Stored records:
·····

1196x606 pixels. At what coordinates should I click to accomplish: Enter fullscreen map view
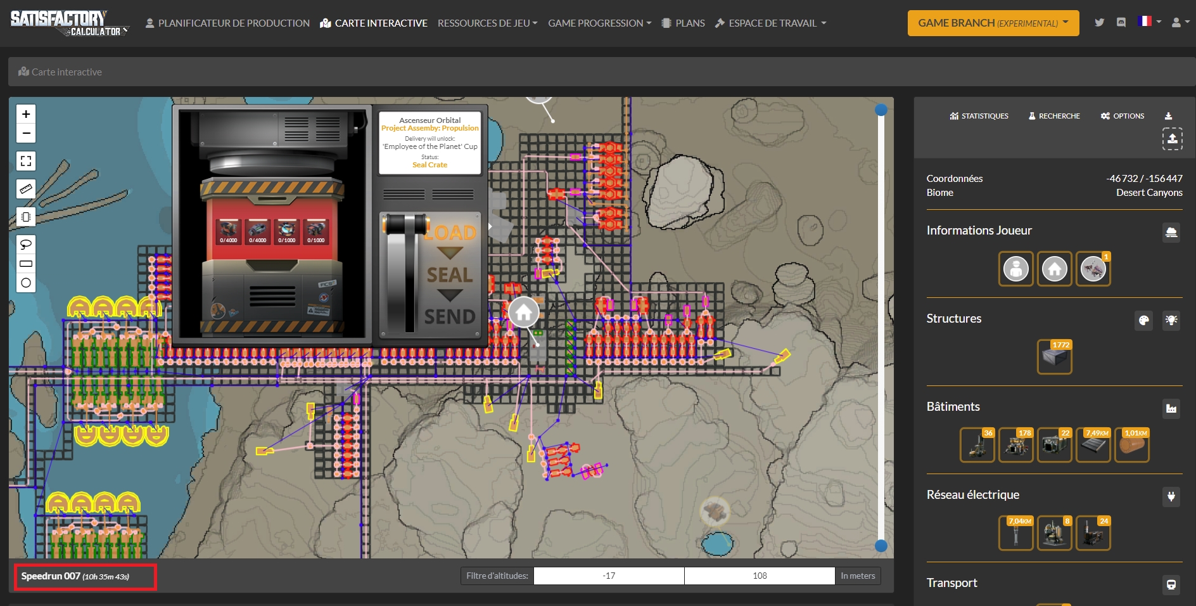(26, 161)
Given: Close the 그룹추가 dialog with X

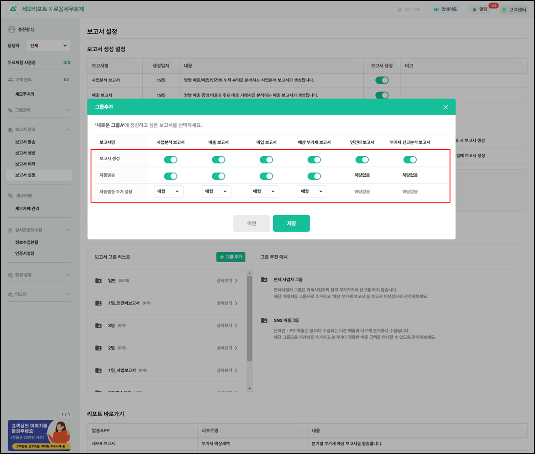Looking at the screenshot, I should tap(445, 107).
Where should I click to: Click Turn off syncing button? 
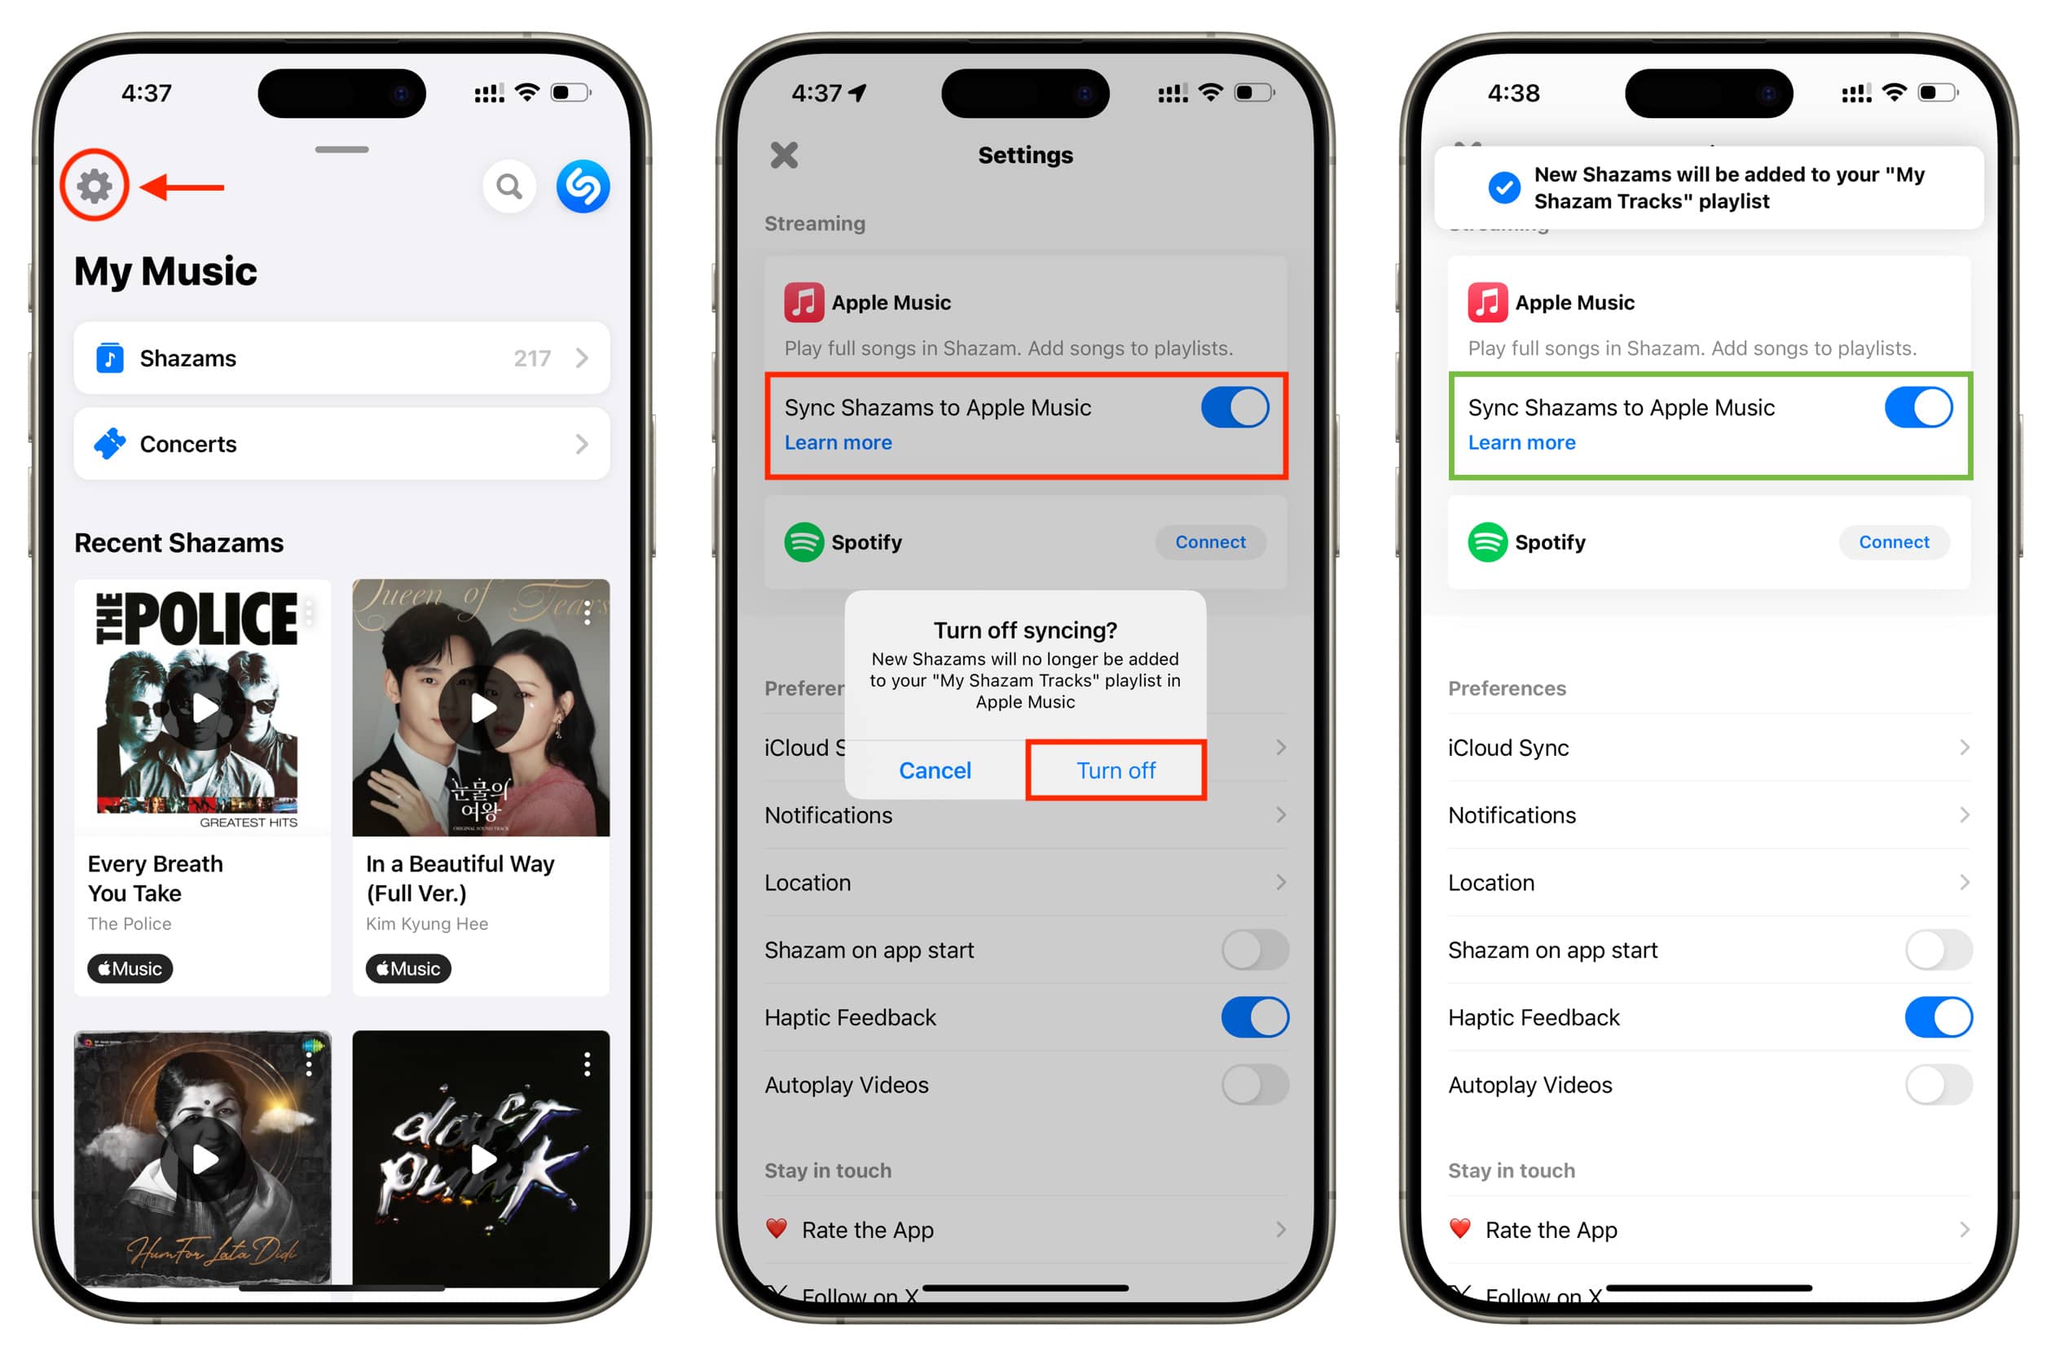coord(1116,772)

·····

▶ [ABOUT THIS TASK] Your copy of the records must match them exactly, except that no pictures appear in it.

▶ [RESULT OF THIS EXERCISE]
1196x606 pixels. At what coordinates should I click to accomplish: Enter fullscreen map view
(26, 161)
Given: Close the 그룹추가 dialog with X

Looking at the screenshot, I should tap(445, 107).
Where should I click to: Click Turn off syncing button? 
coord(1116,772)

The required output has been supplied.